Lashkar Kalashnikovs no match for Taliban rockets

PESHAWAR: In Pakistan's bomb-hit northwest, bands of Taliban-fighting tribesmen are threatening to give up their struggle in the face of a string of attacks and a perceived lack of government help.

Armed with the Kalashnikov rifles that swill around this lawless region and dressed in traditional tribal garb, the militia or “lashkar” members patrol their villages daily to ward off homegrown militants and protect communities.

Set up from late 2006 to support the armed forces' battle, the lashkars in Pakistan mirror efforts being made across the border in Afghanistan where authorities have encouraged armed village forces to keep insurgents at bay.

But their role has made them an obvious target for Taliban attack, and after a string of bomb and suicide attacks, as well as targeted assassinations, many of the villagers who form these private armies say they are ready to quit.

In the Matani district of Peshawar, the gateway city to insurgent-controlled areas of the northwest, a suicide bomber on Wednesday hit a funeral being held for the wife of one militiaman, killing 37 people and wounding 150 others.

Matani's lashkar is made up of more than 4,000 tribesmen who formed their group in 2007 to fight Taliban mostly based in neighbouring Darra Adam Khel tribal town, where army troops had launched several of their own operations.

The group says it has already been the target of two suicide attacks, five bombs and more than 60 rocket attacks. The men blame not only the attackers, but the government and security forces for failing to provide material support.

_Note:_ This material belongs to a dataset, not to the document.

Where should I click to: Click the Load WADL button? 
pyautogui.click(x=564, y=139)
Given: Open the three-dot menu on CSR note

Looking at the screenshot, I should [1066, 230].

Tackling Taliban and Al Qaeda-linked insurgents in the northwest is seen as key to ending the nearly 10-year US-led war in neighbouring Afghanistan.

“Our Kalashnikovs cannot match the Taliban's rockets and mortars,” said one lashkar leader in the area, Malik Sakhi Jan, 50.

“We have become the Taliban's target. They say we are lackeys of America because we are supporting the government. But the government is doing nothing for us,” said Jan.

Another militia leader in Matani, Dilarwar Khan, told AFP that the police had promised support but gave nothing.

“We lack resources, we receive no weapons, we have no ammunition and we have no cash, no rations for the lashkar volunteers. The lashkar will be there if we get support from the government, otherwise we will dissolve it,” he said.

Attacks across the country have killed more than 4,000 people since the storming of a militant mosque in Islamabad in July 2007.

A government official said more than a dozen anti-Taliban militias are active in Khyber Pakhtunkhwa province and across the tribal areas.

But the government says it is not willing to beef up the lashkars for fear of creating an unwieldy force in parallel to the army and police.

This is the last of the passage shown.